Note that $$L=a+b+c= (m^2-n^2)+(2mn)+(m^2+n^2)=2m^2+2mn$$ Therefore $$\sqrt{\frac{L\strut}{2}}=\sqrt{m^2+mn\strut}>\sqrt{m^2\strut}=m$$ (since $m^2+mn>m^2$)

Answer 2

When you enumerate pythagorean triples, you don't want $(a, b, c)$ and $(b, a, c)$ to both come up in the enumeration as those would be duplicates. For this restrict $m$ and $n$ to ensure $a \ge b$.

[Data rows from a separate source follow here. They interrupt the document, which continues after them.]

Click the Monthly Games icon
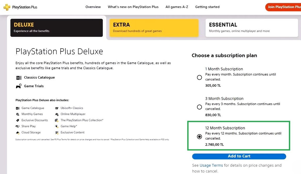Screen dimensions: 301x174 (18, 114)
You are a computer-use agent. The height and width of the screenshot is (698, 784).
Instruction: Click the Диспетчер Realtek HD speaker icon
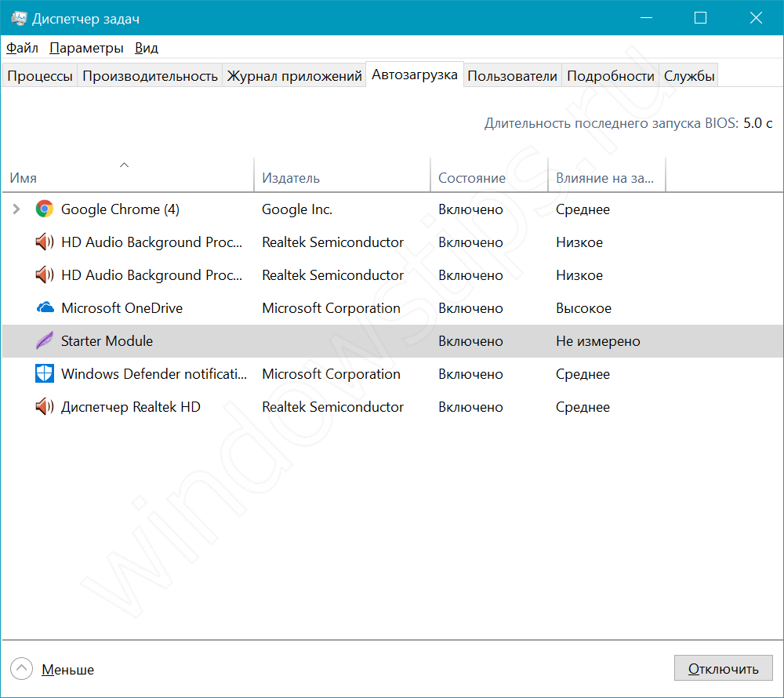[x=44, y=407]
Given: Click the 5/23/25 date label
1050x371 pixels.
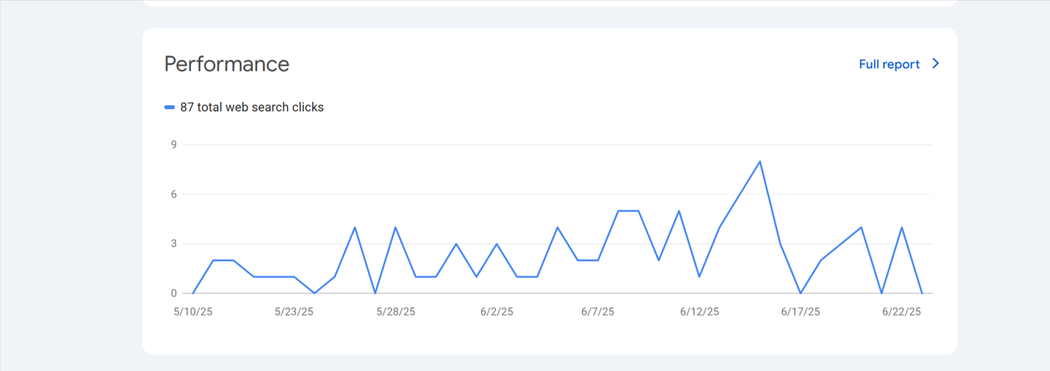Looking at the screenshot, I should click(294, 312).
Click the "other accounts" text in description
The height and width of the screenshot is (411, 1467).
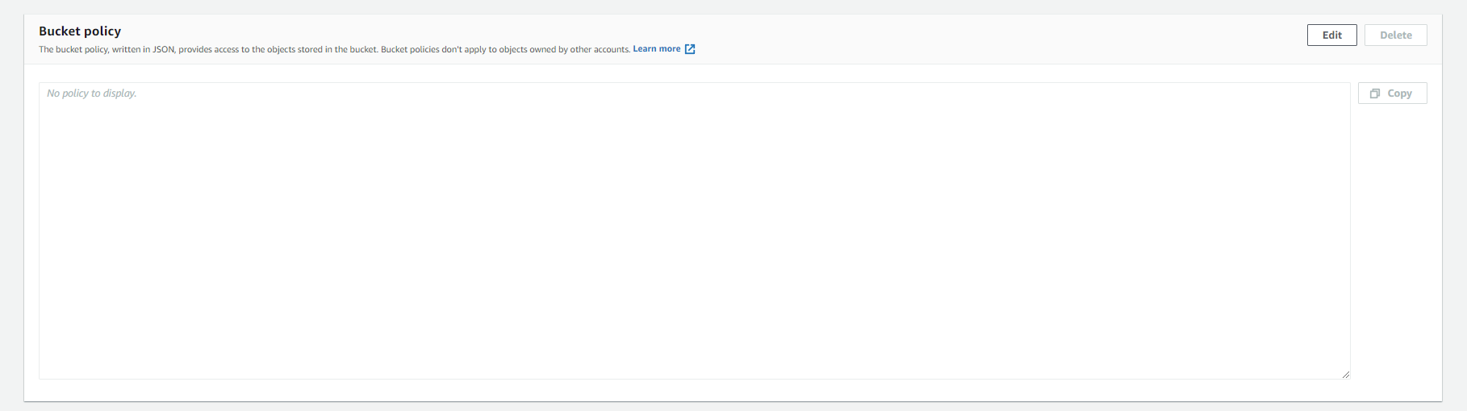(x=600, y=49)
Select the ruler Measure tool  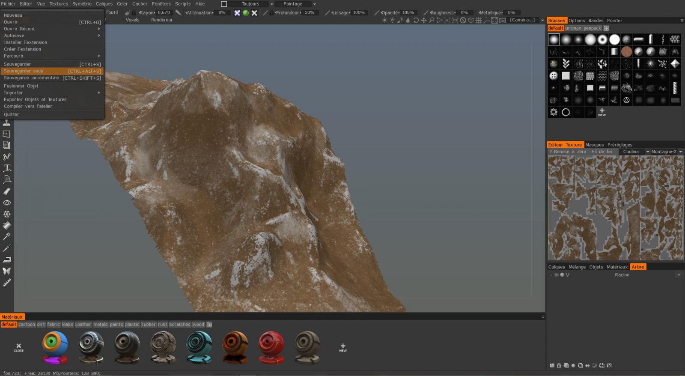7,283
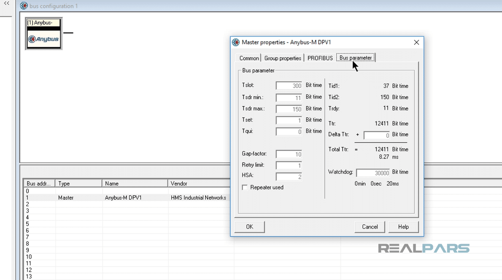Viewport: 502px width, 280px height.
Task: Open Help for master properties
Action: point(403,227)
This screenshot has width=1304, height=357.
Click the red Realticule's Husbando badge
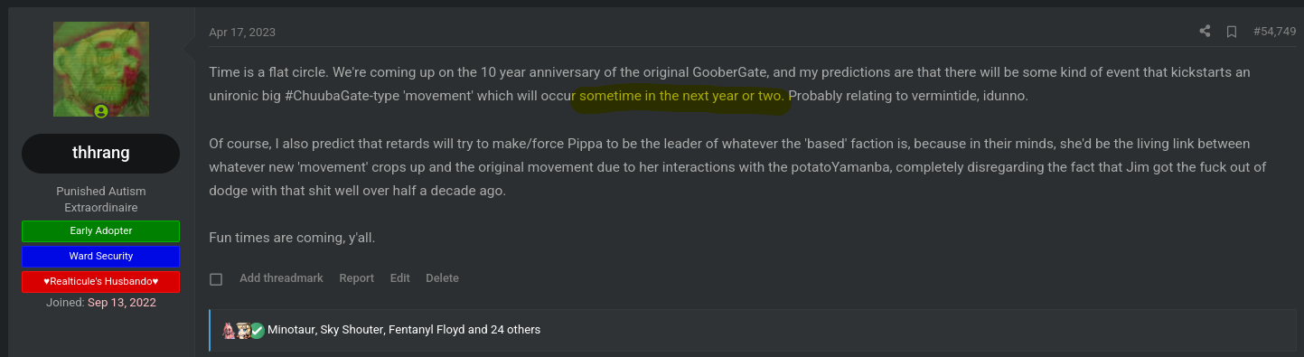100,281
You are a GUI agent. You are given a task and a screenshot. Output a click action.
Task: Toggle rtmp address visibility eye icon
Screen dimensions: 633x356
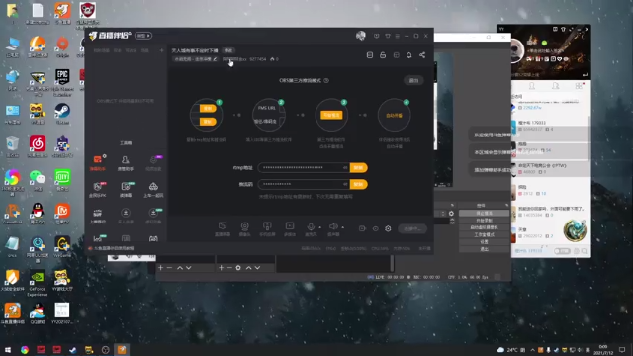pyautogui.click(x=345, y=167)
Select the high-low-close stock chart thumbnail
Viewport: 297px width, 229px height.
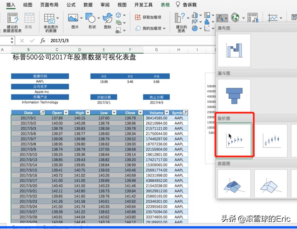pos(234,140)
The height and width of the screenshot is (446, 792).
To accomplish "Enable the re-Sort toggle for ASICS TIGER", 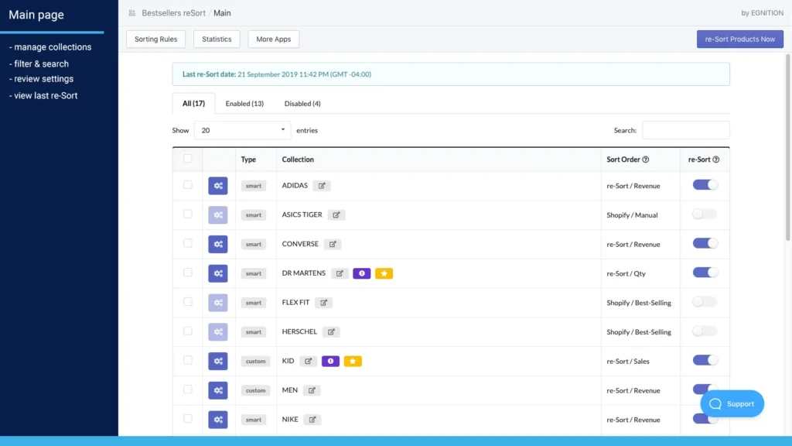I will (x=705, y=214).
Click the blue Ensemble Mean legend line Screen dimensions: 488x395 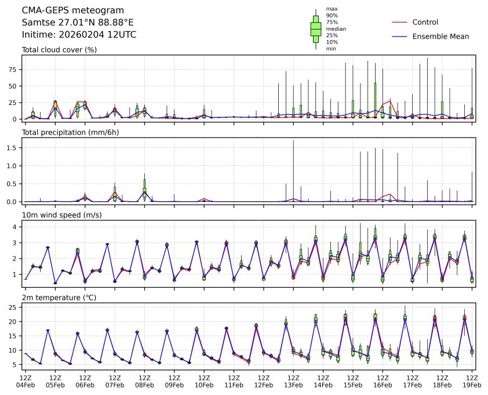click(400, 37)
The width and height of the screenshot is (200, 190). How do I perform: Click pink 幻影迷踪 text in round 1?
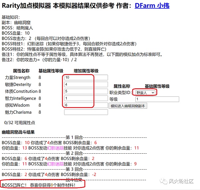[x=55, y=148]
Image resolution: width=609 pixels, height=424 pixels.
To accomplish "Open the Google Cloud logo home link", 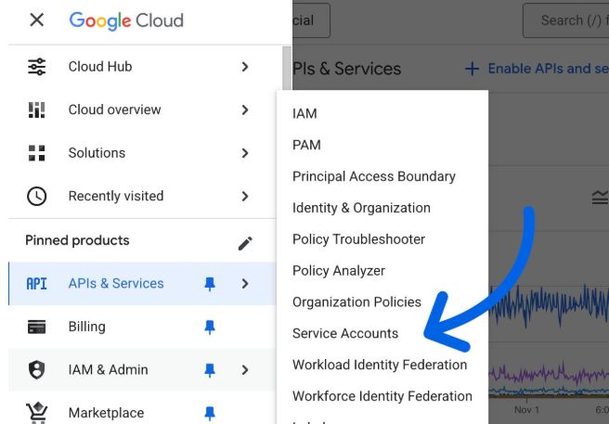I will (x=126, y=20).
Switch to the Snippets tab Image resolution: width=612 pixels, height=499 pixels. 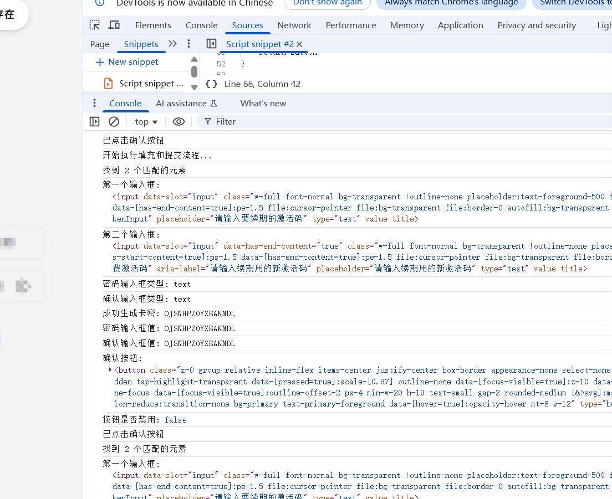pyautogui.click(x=141, y=44)
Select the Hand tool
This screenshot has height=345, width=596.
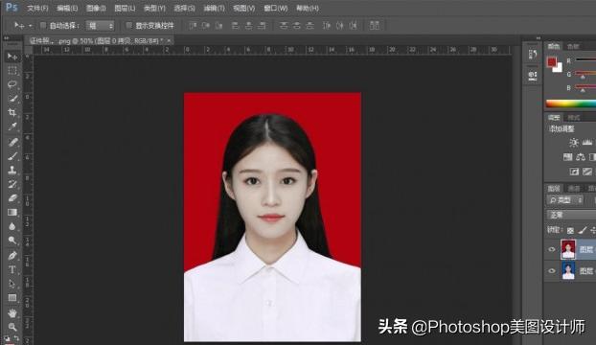pyautogui.click(x=12, y=313)
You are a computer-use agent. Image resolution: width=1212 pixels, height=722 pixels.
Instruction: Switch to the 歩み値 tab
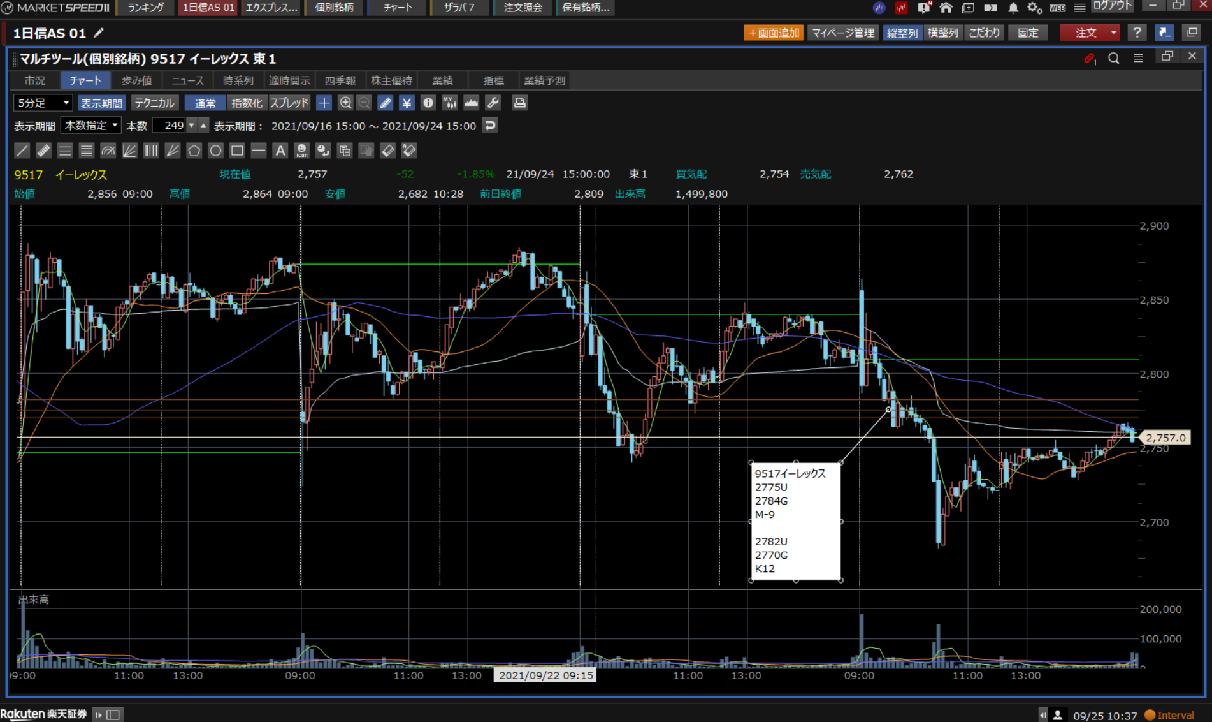click(136, 80)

$$m^2 - n^2 \ge 2mn$$ $$n/m \le \sqrt 2 - 1$$

Getting a formula for $L$ in terms of $m$ and $n$ :

$$L = m^2 - n^2 + 2mn + m^2 + n^2 = 2m^2 + 2mn$$

So an upper bound on $n$ is $n \le m(\sqrt{2} - 1)$, but this estimate in your equation overestimates the upper bound as $n \le m$. So set $n = m$:

$$L > 2m^2 + 2m^2$$

And working it out gets $m < 2^{-1}\sqrt{L}$. A better bound can be had by setting $n = m(\sqrt{2} - 1)$ and getting:

$$L \ge 2m^2 + 2m^2(\sqrt{2} - 1)$$

So $m \le 2^{-3/4}\sqrt{L}$.

Answer 3

$$L=a+b+c=2m^2+2mn=f(m,n)$$ If we solve for $n$, we get an integer only if we provide the right value of $m$ and the range of m-values is found by solving $f(m,1)$ and $f(m,m-1)$ for $m$. The smallest possible $m$ will be from for $f(m,1)$. The highest possible $m$ will be from $f(m,m-1)$. For example: \begin{equation} L_{m-1}=f(m,m-1)=2m^2+2m(m-1)=4m^2-2m\\ \implies 4m^2-2m-L=0 \implies m=\frac{\sqrt{2L+1}-1}{2} \end{equation} Now, by example $F(4,3)=(7,24,25)$ where $L=56$ and $$\frac{\sqrt{2*56+1}-1}{2}\approx 4.82\qquad \sqrt{\frac{56}{2}}\approx 5.29$$

\begin{equation} \therefore\qquad n=\frac{P-2m^2}{2m}\quad\text{for} \quad \biggl\lfloor\frac{\sqrt{4L+1}+1}{4}\biggr\rfloor\le m \le \biggl\lfloor\frac{\sqrt{2L+1}-1}{2}\biggr\rfloor<\sqrt{\frac{L}{2}} \end{equation} The lower limit ensures that $m>n$ and the upper limit insures that $n\ge1$.

$$L=56\implies \biggl\lfloor\frac{\sqrt{224+1}+1}{4}\biggr\rfloor =4\le m \le \biggl\lfloor\frac{\sqrt{112+1}-1}{2}\biggr\rfloor=4\quad\land\quad m\in\{4\}\implies n\in\{3\}$$ $$F(4,3)=(7,24,25)\qquad\quad\qquad L=(7+24+25)=56$$